I am not allowed to pack the car. I have not been allowed to pack the car since 2003.
For one thing, Lea is usually comatose before we get to the highway. (Actually that was true of my mother too.) Ah, but my boys also sleep. That I can recall, my sister and I never did, even when we’d leave really early in the morning when it was still dark. Sleeping passengers are great allies when you’re making good time, and I actively accommodate them. (It’s a tactical blunder to have to stop for gasoline when everyone is asleep, for example.)
For another, the speed limit is significantly higher. Back then, it was 55 miles per hour, and you could run 62 or so without attracting police attention. Those numbers are 70 and 77 now, respectively. That cuts an entire hour off the trip. Set the cruise control on maximum boogie, and you can be sitting in the Gulf in less than six hours.
Our traveling arrangements are also more luxurious now. Mom’s Buick wagon was not a small car, but we were all still pretty much right on top of each other. There is more separation — more personal space — in a minivan. (Sadly, there is not quite enough to prevent a kid kicking the seat. To be fair, it generally only happens once, and a single reminder that such is not tolerated is usually enough.) We also have the magic of portable DVD players now, and though Lea and I are fairly strict about screen time day to day, there are no restrictions on it on the road.
So yeah, the above are definitely factors. You can see how they would smooth family road trips. There is one killer thing I haven’t yet mentioned, though, and it’s the single most important one. The main reason we succeed so wildly as a highway-going family is that Lea is an exceptional planner. She observes. She analyzes. She notes past successes and failures, and reacts productively to them.
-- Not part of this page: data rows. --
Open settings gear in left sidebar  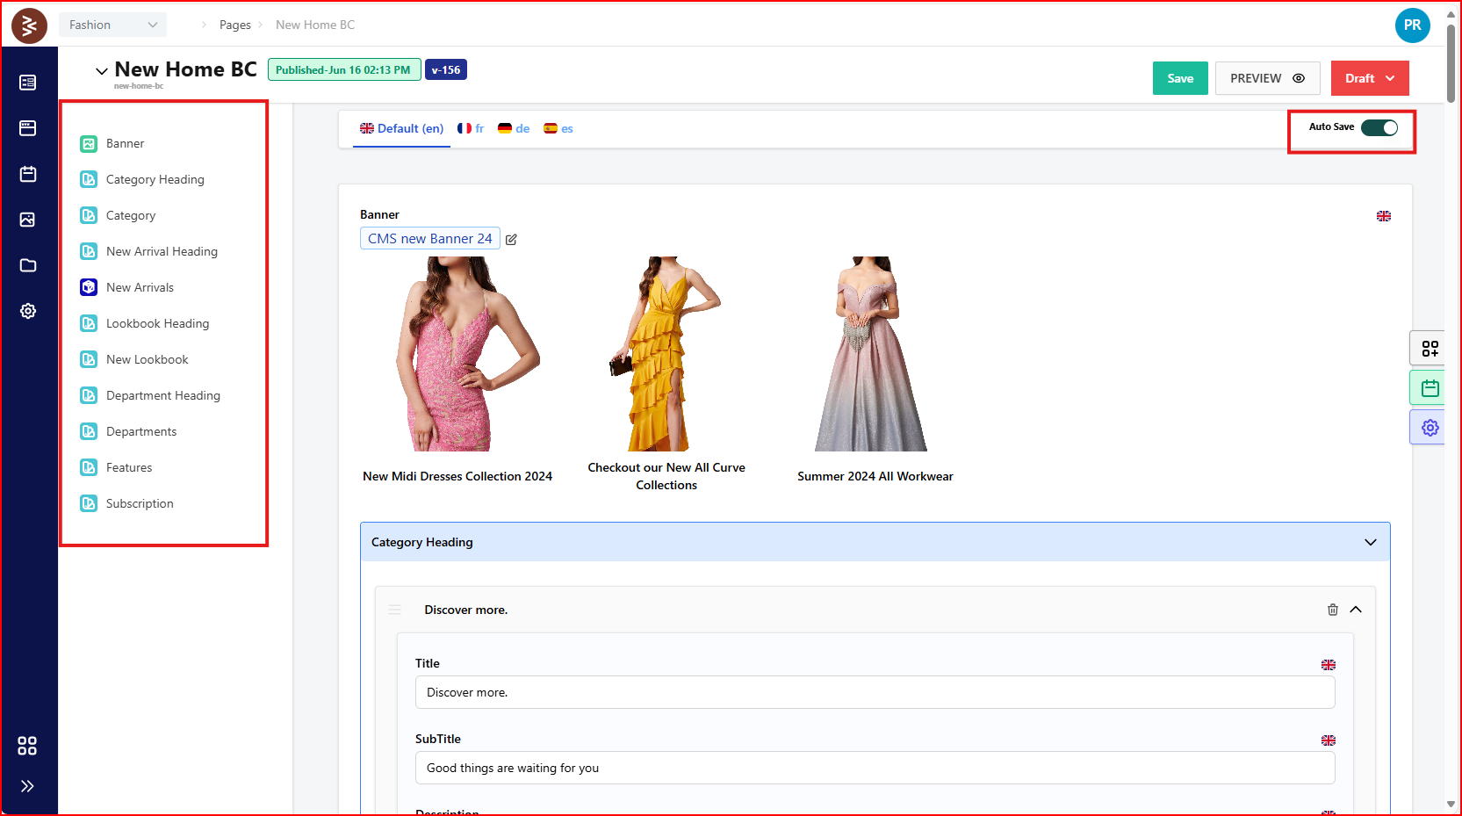click(x=28, y=311)
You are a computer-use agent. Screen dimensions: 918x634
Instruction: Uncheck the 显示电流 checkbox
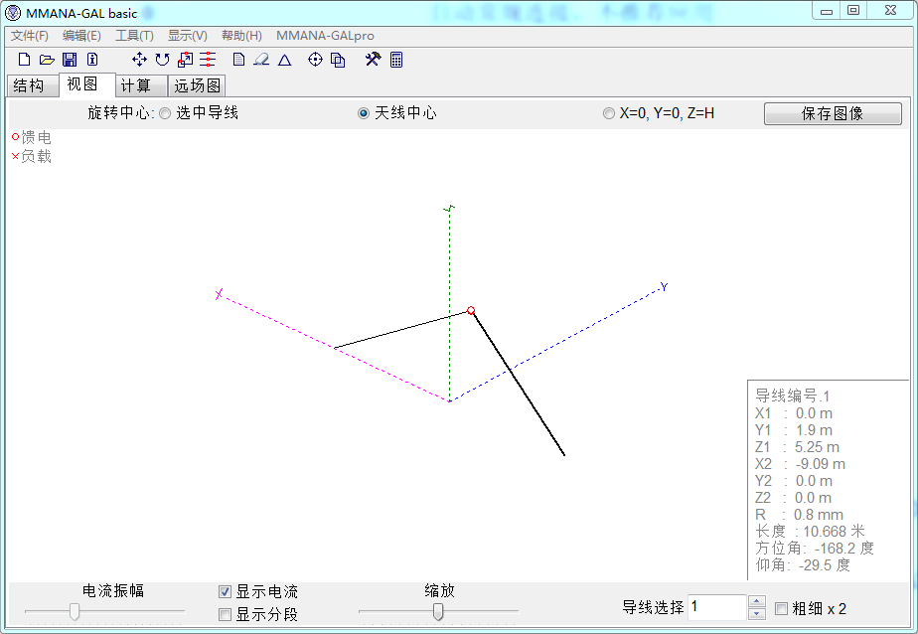[225, 592]
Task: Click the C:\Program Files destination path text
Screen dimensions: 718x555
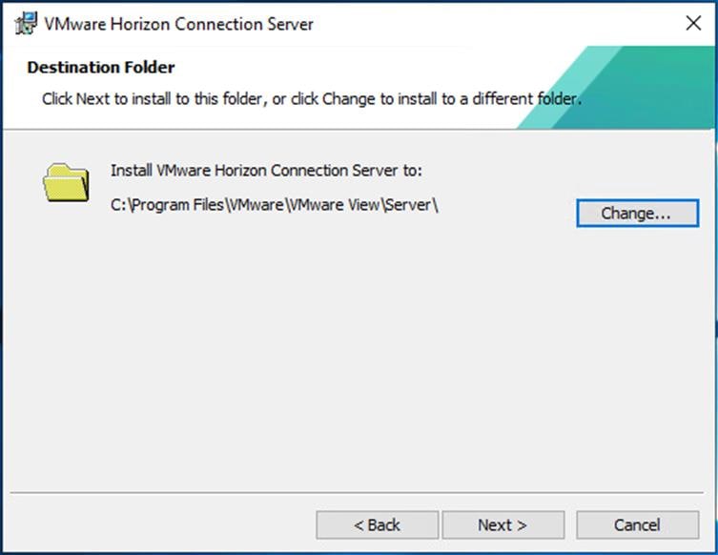Action: (275, 204)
For example, I am not allowed to pack the car. I have not been allowed to pack the car since 2003. And men love to pack the car. Jerry Seinfeld did a whole bit on it earlier in his career. “Hey Dad, where does this suitcase go?” “Put it down right there. It goes in some special way that only I understand.”
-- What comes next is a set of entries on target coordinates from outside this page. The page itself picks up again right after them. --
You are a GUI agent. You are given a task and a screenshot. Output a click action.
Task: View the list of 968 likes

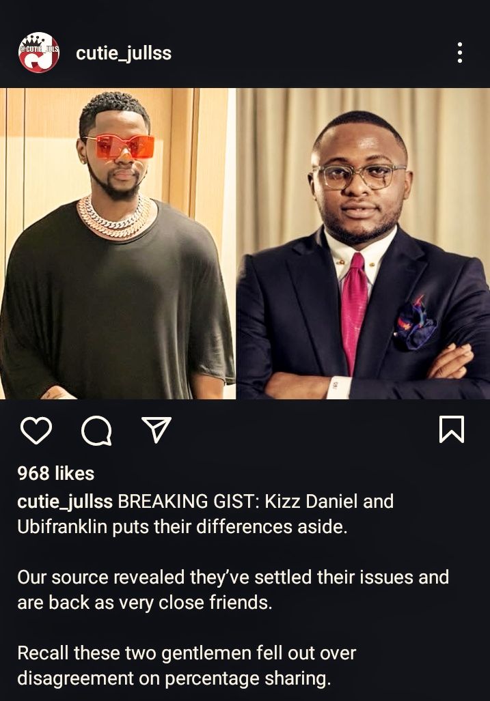55,473
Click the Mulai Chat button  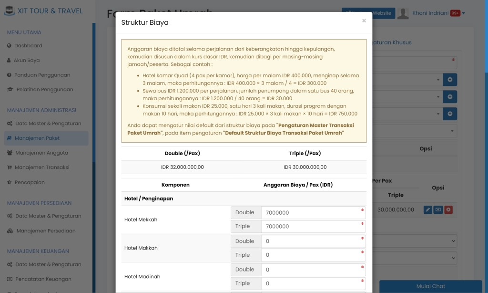430,286
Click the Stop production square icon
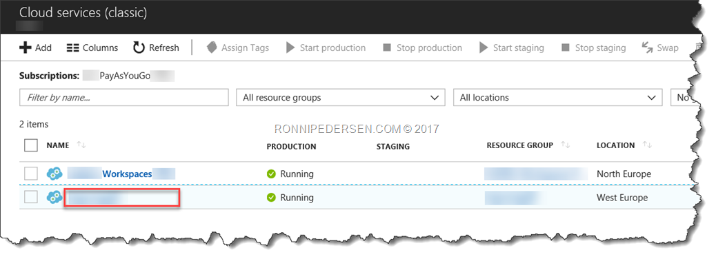The width and height of the screenshot is (716, 259). pos(387,48)
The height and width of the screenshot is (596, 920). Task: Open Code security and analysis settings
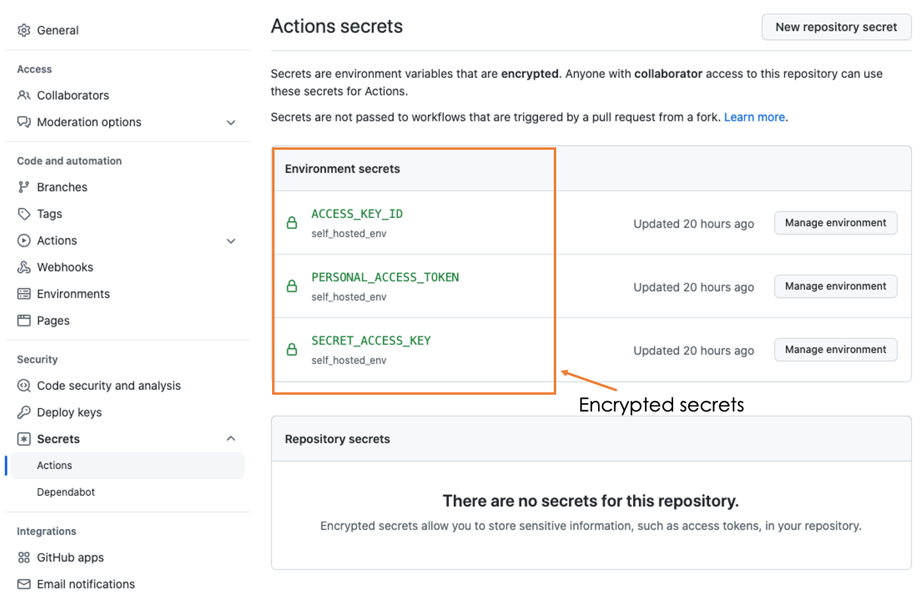click(108, 386)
OK, so I’ve already said that I drive a minivan on these trips. Now I’ve also admitted that I don’t even pack it. Are you cackling at what you perceive to be my emasculation?
Just have your laughs. There are many times during a marriage at which you should pause and ask yourself “do I want to be right? Or do I want to be happy?” This is one.
The male ego is fragile, and it was a minor blow to mine to relinquish packing duties. But Lea has a much better mental inventory of all of the odds and ends to be packed, mostly kid-related, than I do. So she has to redo much less than I do.
So I never spend any bandwidth on it, and I’m happy from mile one in the driver’s seat, rather than having to get to Cullman or so before I’m over my frustration. (I do unload, both at the beach and when we return home.)
Lea also causes things to appear magically in transit—things like a new movie, or chips and water.
That I can recall, neither boy has been carsick in years, but she can still put her hand on a bucket immediately, just in case.
I’m good at driving, both safely and for endurance. I’m good at knowing exactly where we are. I’m good at coordinating gasoline and meal stops, and ensuring they coincide with restroom needs. I’m very good at estimating arrival time.
I stay good at these things because Lea is so good at the rest of it.